We walked around the remains of the laterite walls that enclosed this temple, and stopped at a shady spot from where we gazed up at the temple. It was an impressive sight, with its towers soaring high into the sky. What caught my eye were the steps: a countless number of them, steep, narrow and cracked, looking heat-hazed and completely uninviting. I fervently hoped that the others felt similarly about the steps. I was so obsessed with those steps that I paid scant attention to what Sarng was saying, only noticing the lone intact elephant and the many broken lions that guarded the different tiers of the pyramid (or was it the lone intact lion and the many broken elephants??)
To my relief, the four grandparents elected not to go up (oh, joy!), and so I volunteered to stay behind with them and keep them company, while the others set off for the top.
We walked around to the back of the temple, because our vehicles were waiting for us there, and drank in the view of this side, bathed in the evening sunshine. It was very beautiful, calm and peaceful. We walked slowly back to the car, unassaulted by the vendors (who had found rich pickings in a group of German tourists), and relaxed in air-conditioned comfort until our tireless climbers returned a short while later. Apparently the climb had not been all that bad.
Behind Bakong: Far from the madding steps
We returned to our hotel, bathed, collected laundry, checked e-mail and relaxed for a while. The lovely Polie, Sarng’s wife, came to settle accounts and to say goodbye to us. She brought their adorable little girl along. Polie and Sarng played a huge role in making this trip as enjoyable as it was, and they did it in a gentle, low-key manner.
Those of us who had eaten at Amok yesterday had thoroughly enjoyed the experience, so we voted to go to that area again for dinner.
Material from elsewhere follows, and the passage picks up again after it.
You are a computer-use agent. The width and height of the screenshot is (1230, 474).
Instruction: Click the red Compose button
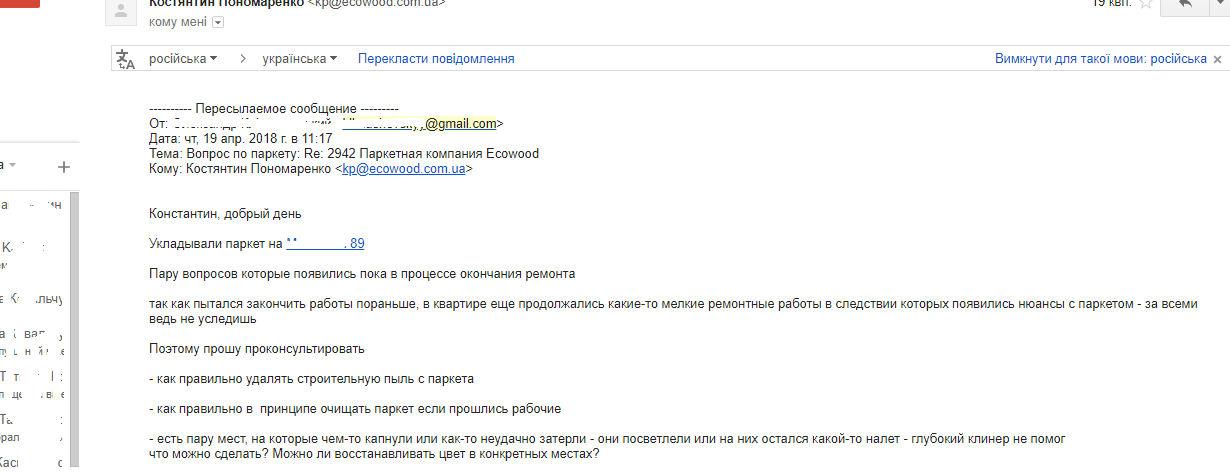point(19,4)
This time, all eight of us went, since it was our last evening in Siem Reap. Our plan was to eat in a restaurant called Khmer Kitchen, rumored to have been frequented by Mick Jagger. A few of us who were too tired to walk, went ahead in a tuk-tuk.
Khmer Kitchen’s fame has clearly spread, because there was not a single empty table available. So, it was back to Amok, and this time, because we were such a large group, we were seated inside, which was just as well, as this area had fans, and we could avoid the cigarette smoke outside. We were in high spirits, and the waitresses smiled at us indulgently even as they tried to make sense of our vegetarian requests. We went the whole hog and had dessert as well, which came sparklingly presented.
We returned “home”, some of us by tuk-tuk, the rest on foot, and slept in our Golden Temple Villa beds for the last time. Tomorrow there would be packing and airports and flights and a whole new place to explore, but for tonight, more dreams of temples and steps.